Cyb3r Operations was founded to replace these fragmented, manual processes with continuous, automated oversight integrated across an organisation's tech stack. They now partner with some of the largest organisations in the world to identify and monitor third-party cyber risks across their supply chains in real time.

Rather than producing abstract risk scores like letter grades or numbers out of 100 that give teams little actionable guidance, Cyb3r Operations shows which external relationships matter most, how risk is evolving, where security teams should act first, and the impact on your organisational resilience. The platform surfaces critical vulnerabilities across third-party ecosystems, undisclosed sanctions risks, shadow IT, fourth-party exposures, and supply-chain weaknesses that traditional point-in-time assessments miss entirely.

The funding will be used to scale the platform, deepen its threat intelligence capabilities, and support more organisations managing third-party and supply-chain cyber risk.

‍Vincent Cook, Founder and CEO of Cyb3r Operations, said:

‍“One of the biggest problems in cybersecurity today isn't just how advanced threat actors are getting. It's that we're stumbling over our own processes. Organisations lack basic visibility into where risk actually sits."

Exporting vendor lists from CRM or procurement systems and manually uploading them into another siloed tool is no longer good enough. Most organisations have developed an allergic reaction to third-party risk management because the market is full of meaningless risk scores and static assessments that don't reflect how companies actually work.

"Real risk sits in relationships, dependencies, employee exposure, and how those things change over time. Our mission is to enable organisations the ability to continuously detect, assess, and respond to threats in order to stay ahead."

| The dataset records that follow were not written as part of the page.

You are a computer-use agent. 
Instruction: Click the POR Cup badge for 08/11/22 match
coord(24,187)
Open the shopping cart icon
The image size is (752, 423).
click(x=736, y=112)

Constanza Diaz, Investor at Octopus Ventures, added:

‍“We invested in Cyb3r Operations because they’re tackling a critical blind spot in cybersecurity: the growing gap between perceived third-party risk and real exposure. As organisations scale their digital ecosystems, risk now flows through suppliers, SaaS tools and hidden dependencies, but most teams are still operating reactively. Cyb3r Operations delivers continuous, contextual visibility across the tech stack, making third-party risk genuinely actionable.”